Legal Group, 31 Congressmen Urge Court to Dismiss Suit Against Nat'l Prayer Day

  • (Photo: AP Images / Charles Dharapak)
    In this file photo, Focus on the Family founder James Dobson, right, and his wife Shirley arrive in the East Room of the White House in Washington, Thursday, May 3,2007, for an event marking the National Day of Prayer. Shirley Dobson is named as a defendant in a lawsuit filed against the prayer day.
March 24, 2009|9:56 am

A Christian legal group is asking a federal court to dismiss a lawsuit challenging the National Day of Prayer, contending that the annual event is “deeply embedded in the tradition and history of this country.”

“Throughout the nation’s history, American presidents have issued 164 proclamations calling the nation to prayer. Such calls for national prayer did not violate the Establishment Clause during the founding era” and they are still constitutional today, states a friend-of-the-court brief filed by the ACLJ Friday, representing 31 members of Congress.

Last year, in October, the Freedom From Religion Foundation (FFRF), a group that believes the Constitution “was very purposefully written to be a godless document,” filed a lawsuit in Madison, Wis., broadly challenging the federal law designating a National Day of Prayer and requiring a National Day of Prayer Proclamation by the President.
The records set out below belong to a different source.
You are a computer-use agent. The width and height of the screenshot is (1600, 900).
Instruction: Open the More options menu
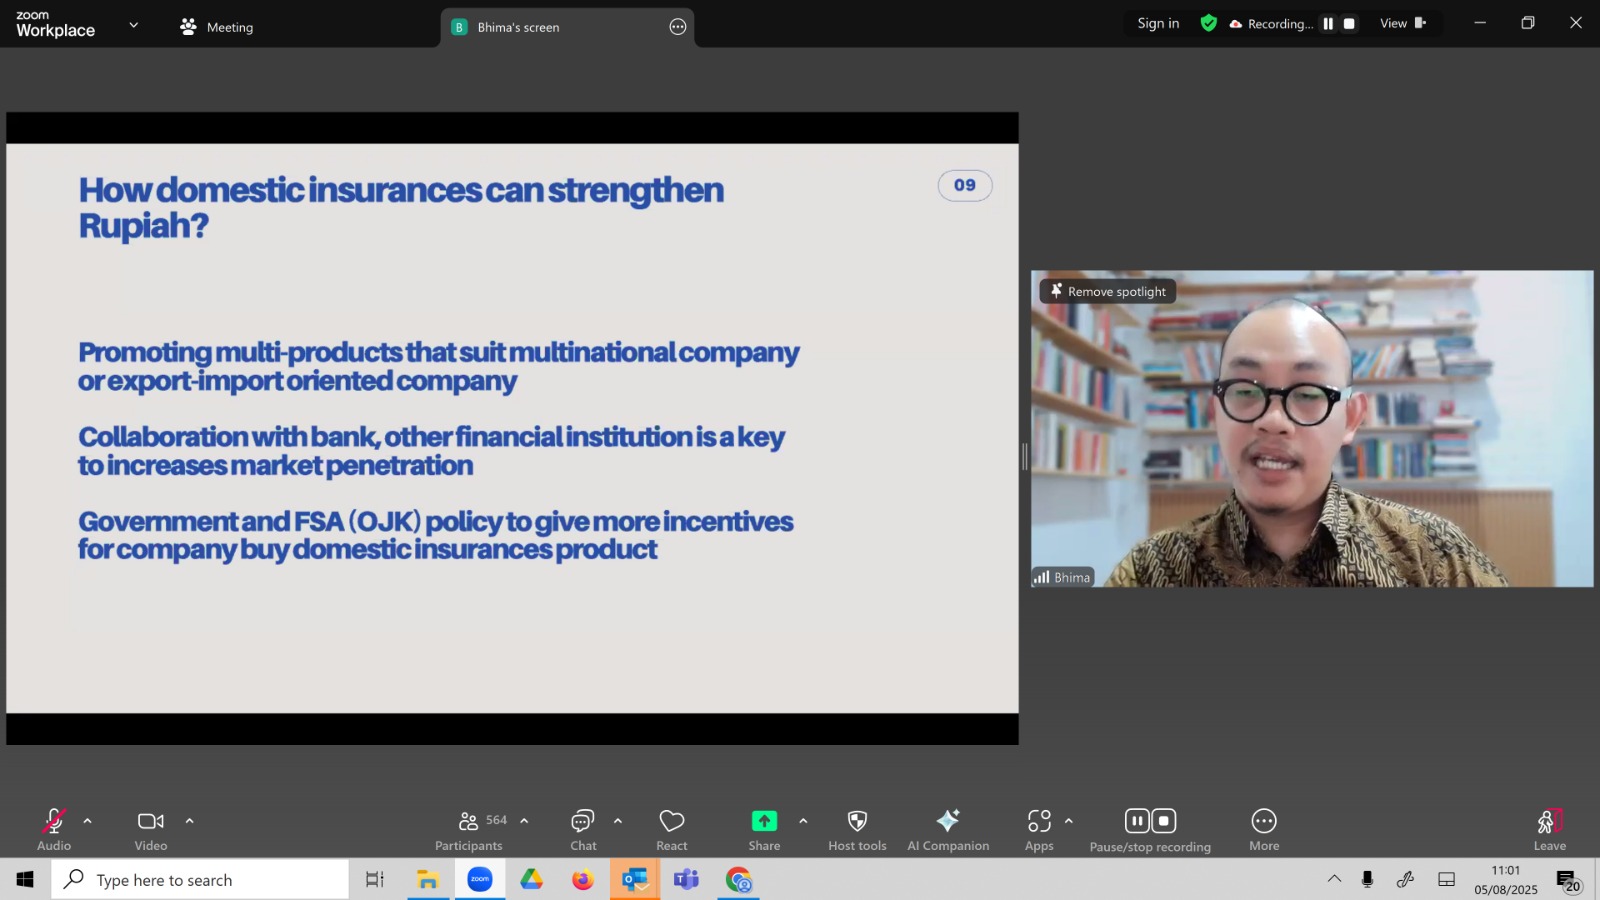point(1264,829)
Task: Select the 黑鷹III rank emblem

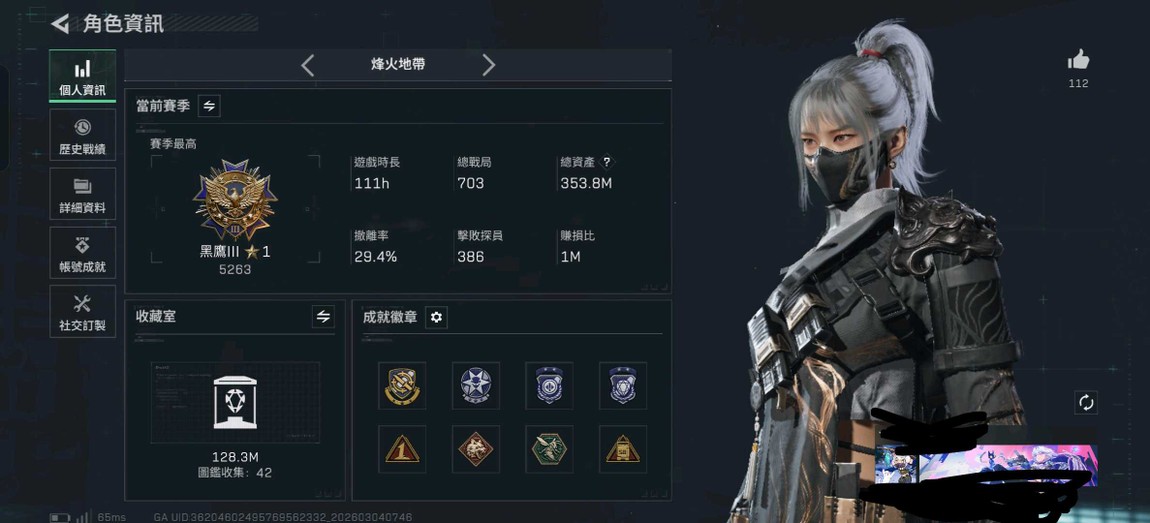Action: click(235, 200)
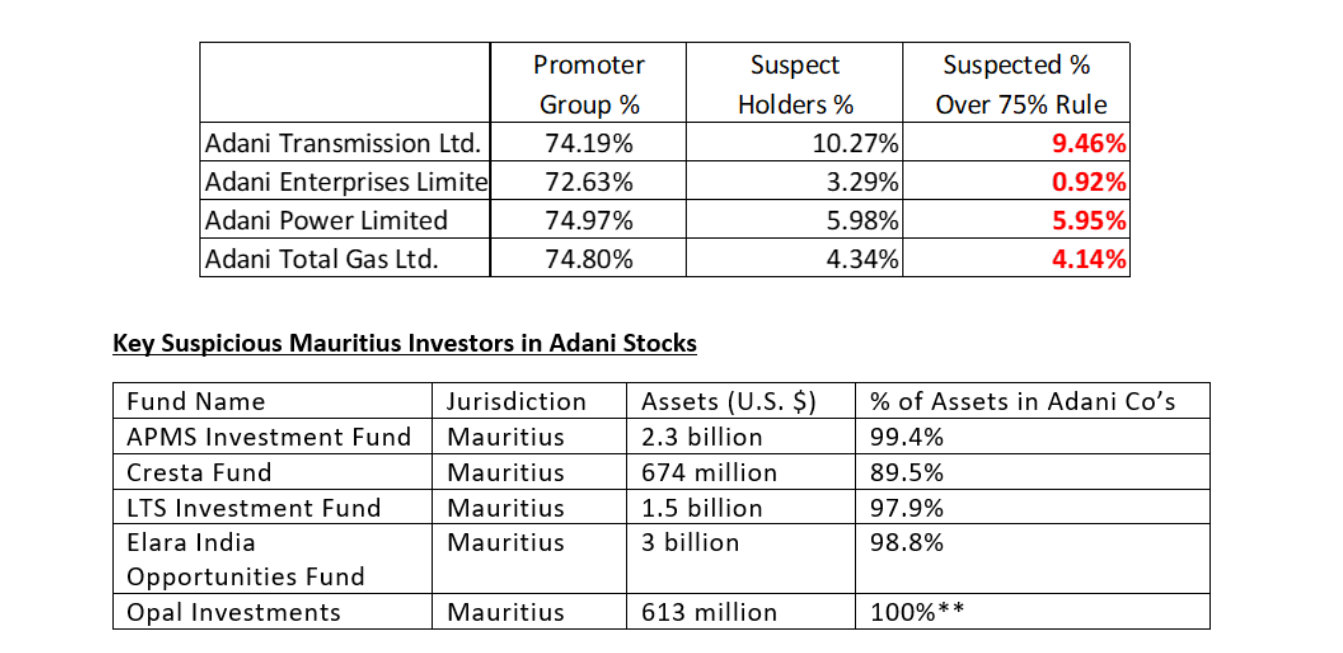Click the Elara India Opportunities Fund cell
Viewport: 1343px width, 653px height.
click(245, 560)
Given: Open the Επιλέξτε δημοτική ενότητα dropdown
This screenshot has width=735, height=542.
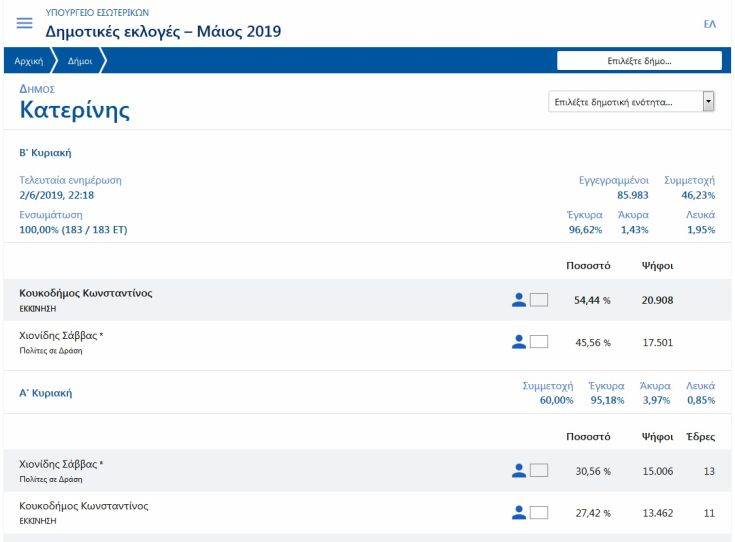Looking at the screenshot, I should pos(625,102).
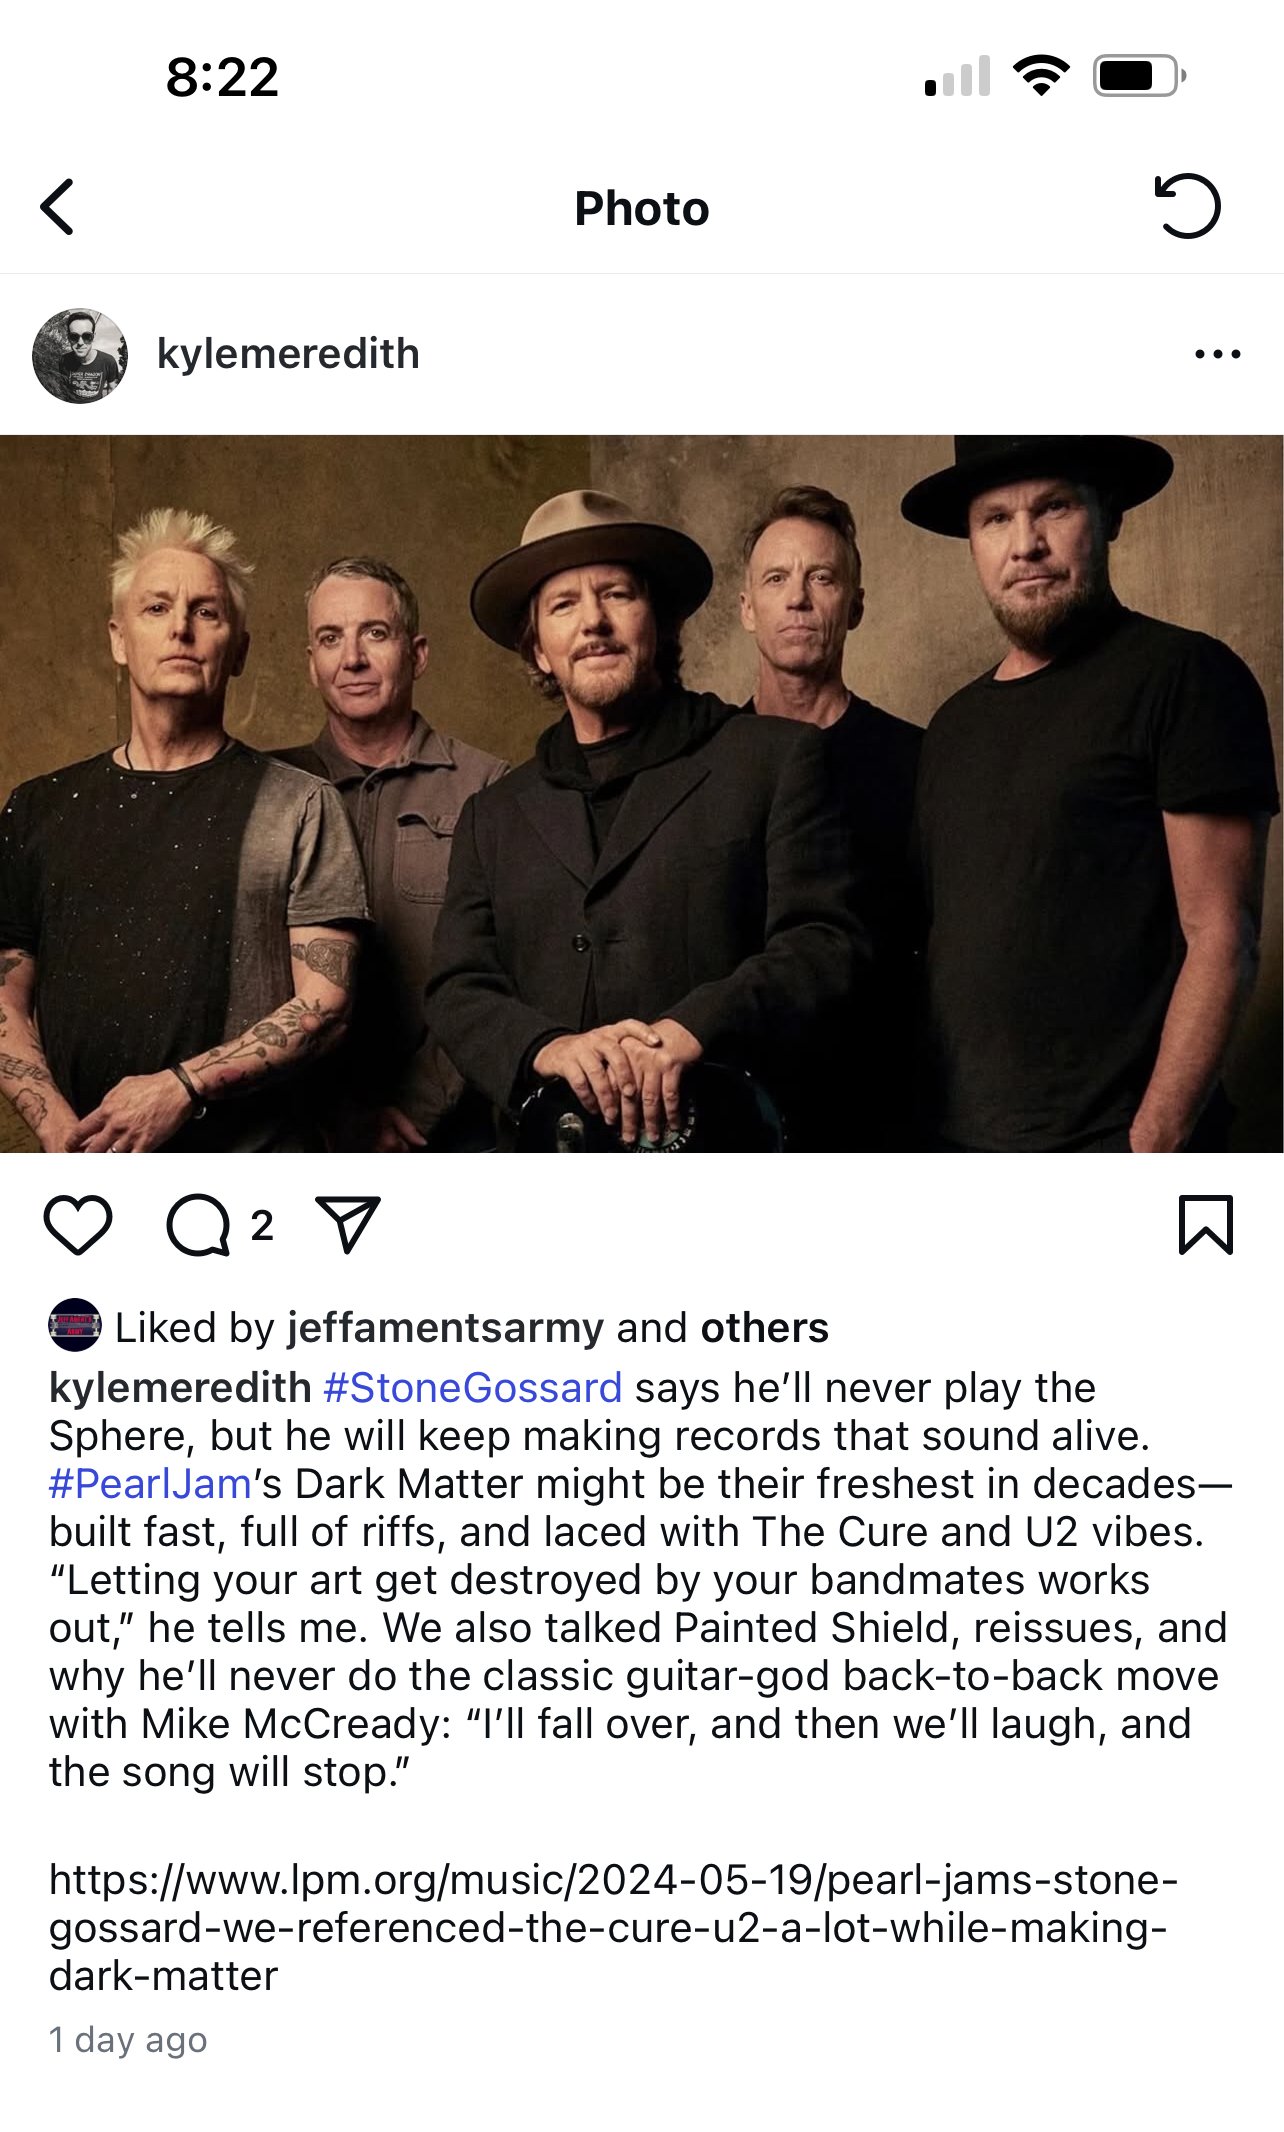Save post with bookmark icon
The image size is (1284, 2132).
coord(1206,1224)
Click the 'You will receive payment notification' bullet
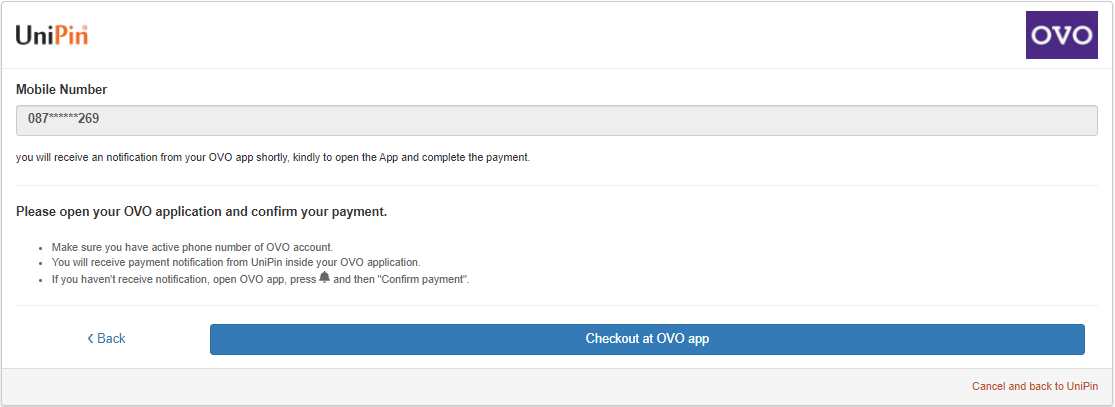Image resolution: width=1115 pixels, height=407 pixels. point(236,263)
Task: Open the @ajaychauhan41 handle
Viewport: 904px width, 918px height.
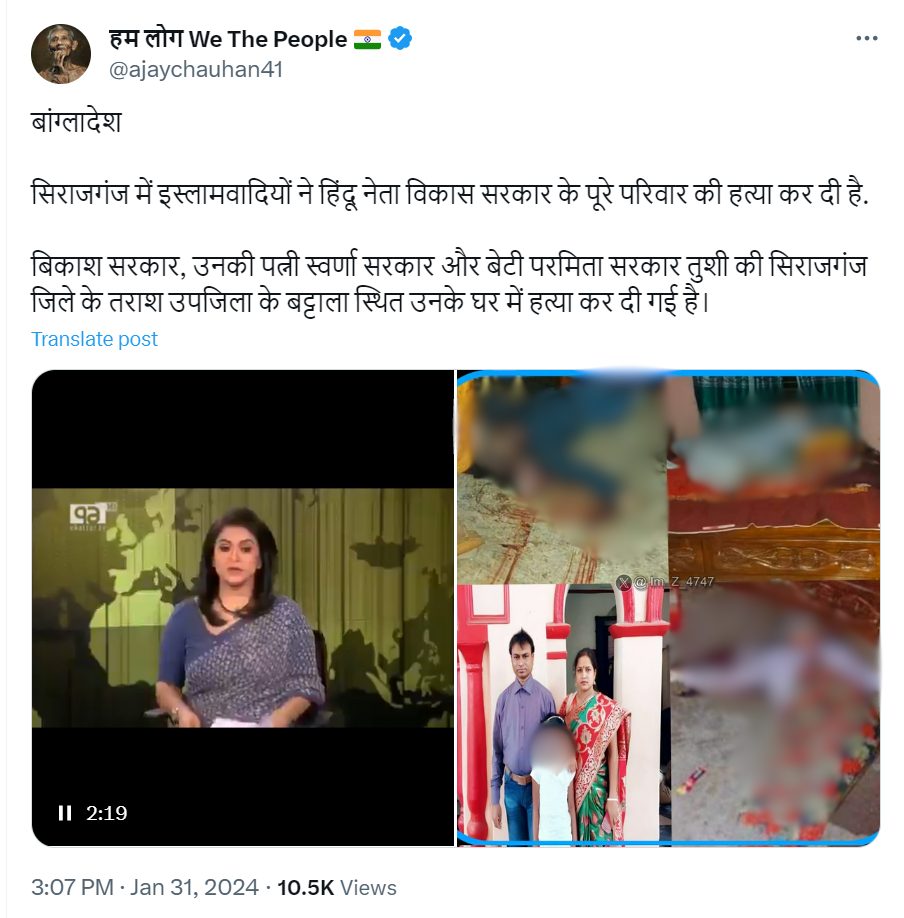Action: tap(196, 70)
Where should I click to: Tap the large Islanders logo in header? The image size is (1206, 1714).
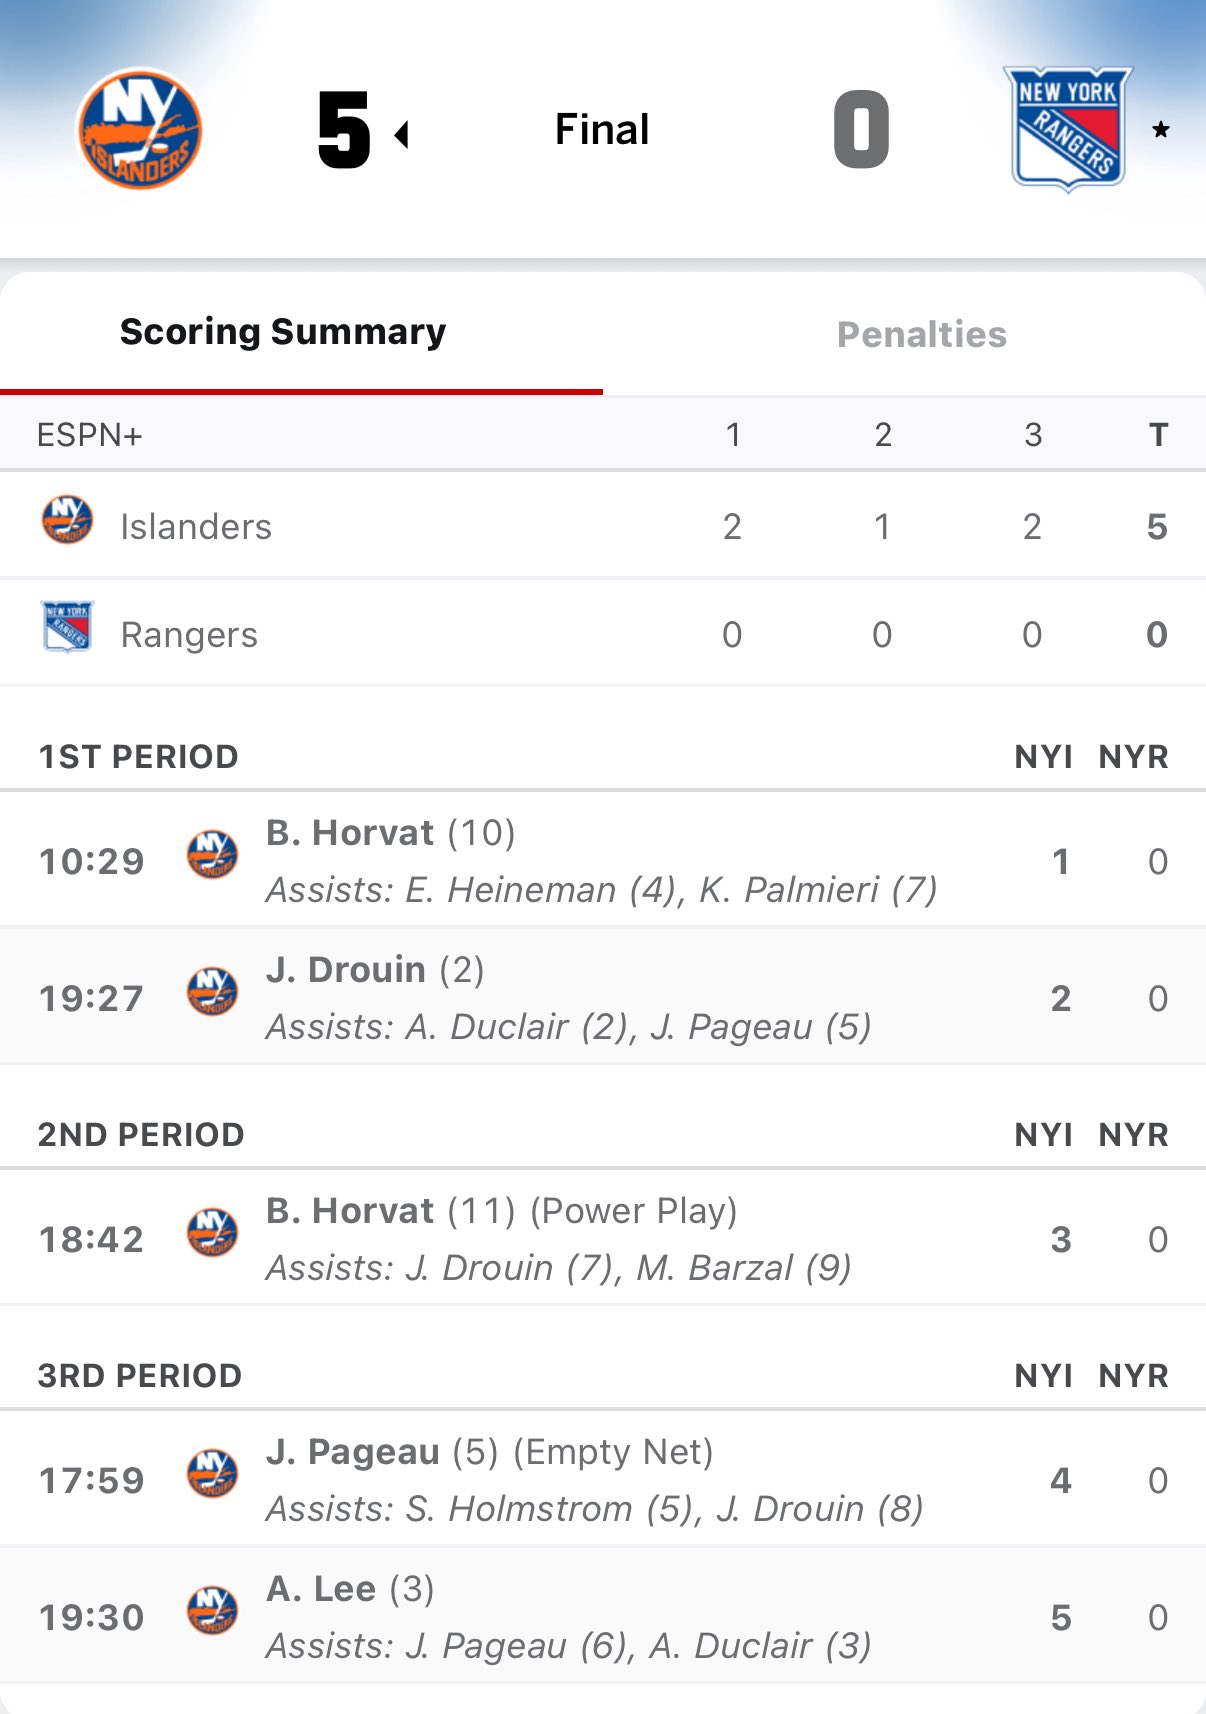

“Mandated Prayer proclamations by the President exhorting each citizen to pray constitutes an unabashed endorsement of religion,” contends the FFRF legal complaint

“Designations of an official Day of Prayer by Presidential and Gubernatorial proclamations, encouraging celebration of prayer, create a hostile environment for nonbelievers, who are made to feel as if they are political outsiders,” continues the complaint.

The ACLJ, however, contends that such proclamations and observances reflect the nation’s rich history. Furthermore, the Supreme Court had ruled in the 1983 Marsh v. Chambers case that “legislative prayer presents no more potential for establishment” than practices previously upheld.

“The courts have been clear on this issue: there is no constitutional crisis here,” argues ACLJ chief counsel Jay Sekulow. “We’re hopeful that the court will take the only action appropriate in this case and dismiss this lawsuit.”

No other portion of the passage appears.